* _ASSIGNED TASK_: Which lines of the data below contain "computer"? Please show them all.
┄┄┄┄┄┄┄┄┄┄┄┄┄┄┄┄┄┄┄┄
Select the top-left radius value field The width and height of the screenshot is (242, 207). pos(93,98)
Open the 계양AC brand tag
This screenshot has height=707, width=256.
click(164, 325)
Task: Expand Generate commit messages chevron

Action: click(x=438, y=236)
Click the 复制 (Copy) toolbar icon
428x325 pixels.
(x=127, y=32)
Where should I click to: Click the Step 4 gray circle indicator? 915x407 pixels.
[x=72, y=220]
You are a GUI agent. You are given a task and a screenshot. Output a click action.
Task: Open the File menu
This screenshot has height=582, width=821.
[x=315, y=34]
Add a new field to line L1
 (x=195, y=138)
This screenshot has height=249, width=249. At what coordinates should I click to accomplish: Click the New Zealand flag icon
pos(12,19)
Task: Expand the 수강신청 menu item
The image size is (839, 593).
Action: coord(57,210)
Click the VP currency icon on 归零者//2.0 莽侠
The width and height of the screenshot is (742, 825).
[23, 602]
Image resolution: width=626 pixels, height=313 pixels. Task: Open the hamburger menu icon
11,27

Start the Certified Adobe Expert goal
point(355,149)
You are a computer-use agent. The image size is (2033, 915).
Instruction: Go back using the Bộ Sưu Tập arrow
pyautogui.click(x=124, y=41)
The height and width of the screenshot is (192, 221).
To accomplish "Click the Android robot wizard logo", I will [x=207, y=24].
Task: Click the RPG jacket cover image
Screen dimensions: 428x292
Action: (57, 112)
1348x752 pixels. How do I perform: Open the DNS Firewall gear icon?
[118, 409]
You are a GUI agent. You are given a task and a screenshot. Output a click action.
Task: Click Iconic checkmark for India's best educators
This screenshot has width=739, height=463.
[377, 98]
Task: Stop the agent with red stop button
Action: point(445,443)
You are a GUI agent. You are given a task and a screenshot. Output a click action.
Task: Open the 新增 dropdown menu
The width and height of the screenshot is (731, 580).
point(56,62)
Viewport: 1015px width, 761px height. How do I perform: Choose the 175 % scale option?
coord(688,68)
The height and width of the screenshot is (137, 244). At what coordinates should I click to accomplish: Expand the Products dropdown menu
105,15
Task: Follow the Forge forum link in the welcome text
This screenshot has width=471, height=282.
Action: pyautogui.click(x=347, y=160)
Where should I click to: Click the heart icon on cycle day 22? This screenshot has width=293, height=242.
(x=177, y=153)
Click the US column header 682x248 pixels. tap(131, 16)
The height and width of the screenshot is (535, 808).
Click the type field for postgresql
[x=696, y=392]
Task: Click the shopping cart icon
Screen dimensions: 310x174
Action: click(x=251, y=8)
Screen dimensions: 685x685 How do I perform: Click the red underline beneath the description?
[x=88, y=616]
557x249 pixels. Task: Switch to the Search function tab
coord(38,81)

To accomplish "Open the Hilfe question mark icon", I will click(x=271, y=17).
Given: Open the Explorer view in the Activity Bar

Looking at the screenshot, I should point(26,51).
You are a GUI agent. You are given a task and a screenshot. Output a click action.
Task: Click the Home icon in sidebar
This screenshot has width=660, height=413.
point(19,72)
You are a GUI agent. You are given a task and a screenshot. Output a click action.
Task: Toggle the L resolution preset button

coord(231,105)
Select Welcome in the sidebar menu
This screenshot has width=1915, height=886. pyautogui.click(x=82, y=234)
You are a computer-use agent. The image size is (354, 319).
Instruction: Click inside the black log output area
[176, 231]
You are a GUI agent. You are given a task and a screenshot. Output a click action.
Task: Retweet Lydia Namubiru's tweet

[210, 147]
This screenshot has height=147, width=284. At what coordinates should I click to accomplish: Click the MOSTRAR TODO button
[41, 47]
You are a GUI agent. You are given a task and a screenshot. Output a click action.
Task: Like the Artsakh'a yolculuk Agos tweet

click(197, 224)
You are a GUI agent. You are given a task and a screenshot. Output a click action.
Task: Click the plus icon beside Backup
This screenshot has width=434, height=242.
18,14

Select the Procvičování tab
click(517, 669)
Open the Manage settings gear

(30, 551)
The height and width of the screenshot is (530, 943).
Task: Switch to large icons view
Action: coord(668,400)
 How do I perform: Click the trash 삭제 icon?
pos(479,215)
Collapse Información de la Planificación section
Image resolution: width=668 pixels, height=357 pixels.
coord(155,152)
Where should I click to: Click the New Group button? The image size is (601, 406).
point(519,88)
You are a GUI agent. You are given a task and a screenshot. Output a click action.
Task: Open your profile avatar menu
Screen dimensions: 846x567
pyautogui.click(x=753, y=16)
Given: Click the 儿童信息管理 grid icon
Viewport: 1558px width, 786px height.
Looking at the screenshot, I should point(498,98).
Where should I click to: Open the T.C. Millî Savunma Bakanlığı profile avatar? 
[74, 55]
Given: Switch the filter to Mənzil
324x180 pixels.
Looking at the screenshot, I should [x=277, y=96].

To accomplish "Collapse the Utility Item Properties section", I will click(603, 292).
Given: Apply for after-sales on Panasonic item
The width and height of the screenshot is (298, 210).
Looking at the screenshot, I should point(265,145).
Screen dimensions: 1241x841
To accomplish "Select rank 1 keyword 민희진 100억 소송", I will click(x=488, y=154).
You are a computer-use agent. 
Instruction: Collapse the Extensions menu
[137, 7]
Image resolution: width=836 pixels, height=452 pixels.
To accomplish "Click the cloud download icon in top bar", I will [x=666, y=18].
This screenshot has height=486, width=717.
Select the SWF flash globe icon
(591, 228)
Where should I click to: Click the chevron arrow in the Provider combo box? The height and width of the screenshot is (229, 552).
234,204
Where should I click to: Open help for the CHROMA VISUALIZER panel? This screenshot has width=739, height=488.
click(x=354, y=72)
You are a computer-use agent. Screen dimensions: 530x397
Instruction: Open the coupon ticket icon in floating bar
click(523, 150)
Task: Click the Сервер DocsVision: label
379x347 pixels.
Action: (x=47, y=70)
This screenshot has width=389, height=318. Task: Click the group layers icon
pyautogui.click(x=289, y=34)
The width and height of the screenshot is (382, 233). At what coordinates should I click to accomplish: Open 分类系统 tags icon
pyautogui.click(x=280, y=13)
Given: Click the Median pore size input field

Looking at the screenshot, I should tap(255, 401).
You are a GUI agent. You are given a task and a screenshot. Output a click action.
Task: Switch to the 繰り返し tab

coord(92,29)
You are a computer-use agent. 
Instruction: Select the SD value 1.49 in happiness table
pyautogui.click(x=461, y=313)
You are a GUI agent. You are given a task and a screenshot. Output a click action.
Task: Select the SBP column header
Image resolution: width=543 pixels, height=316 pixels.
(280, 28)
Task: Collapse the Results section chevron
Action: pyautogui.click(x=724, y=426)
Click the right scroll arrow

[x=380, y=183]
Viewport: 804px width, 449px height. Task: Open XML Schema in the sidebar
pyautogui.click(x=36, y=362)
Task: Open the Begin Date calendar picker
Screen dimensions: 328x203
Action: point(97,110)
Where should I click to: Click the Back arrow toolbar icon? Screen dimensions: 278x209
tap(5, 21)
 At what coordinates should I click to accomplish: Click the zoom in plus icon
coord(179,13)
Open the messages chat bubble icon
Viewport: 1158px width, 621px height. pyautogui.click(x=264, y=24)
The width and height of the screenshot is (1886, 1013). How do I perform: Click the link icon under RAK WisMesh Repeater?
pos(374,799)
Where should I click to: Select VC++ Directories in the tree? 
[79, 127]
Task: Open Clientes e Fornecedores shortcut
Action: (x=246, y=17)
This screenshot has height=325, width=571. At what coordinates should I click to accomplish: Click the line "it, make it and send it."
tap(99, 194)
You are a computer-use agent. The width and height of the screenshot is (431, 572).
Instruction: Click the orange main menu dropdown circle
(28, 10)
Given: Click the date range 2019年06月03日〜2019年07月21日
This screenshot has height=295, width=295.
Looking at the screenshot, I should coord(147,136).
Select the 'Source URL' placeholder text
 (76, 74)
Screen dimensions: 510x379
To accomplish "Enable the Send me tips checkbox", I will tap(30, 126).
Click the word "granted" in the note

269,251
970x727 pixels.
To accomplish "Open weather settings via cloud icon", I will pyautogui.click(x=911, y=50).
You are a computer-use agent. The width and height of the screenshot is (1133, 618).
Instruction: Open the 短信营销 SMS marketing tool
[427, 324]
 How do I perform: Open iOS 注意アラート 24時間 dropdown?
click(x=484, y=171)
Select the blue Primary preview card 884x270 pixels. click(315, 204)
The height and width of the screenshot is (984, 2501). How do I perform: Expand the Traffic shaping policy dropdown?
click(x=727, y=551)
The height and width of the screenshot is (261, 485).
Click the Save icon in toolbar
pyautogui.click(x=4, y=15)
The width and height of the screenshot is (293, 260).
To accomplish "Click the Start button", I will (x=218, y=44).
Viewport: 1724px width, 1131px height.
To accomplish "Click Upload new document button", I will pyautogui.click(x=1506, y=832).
┄┄┄┄┄┄┄┄┄┄┄┄┄┄┄┄┄┄┄┄
* _RESULT OF THE TASK_:
You are a computer-use agent. The image size is (2033, 915).
You are a computer-use agent. The image size is (354, 319).
You are a computer-use agent. 
You are a computer-use agent. Screen dimensions: 530x397
You are a computer-use agent. 
You are a computer-use agent. The width and height of the screenshot is (431, 572).
You are a computer-use agent. The width and height of the screenshot is (1133, 618).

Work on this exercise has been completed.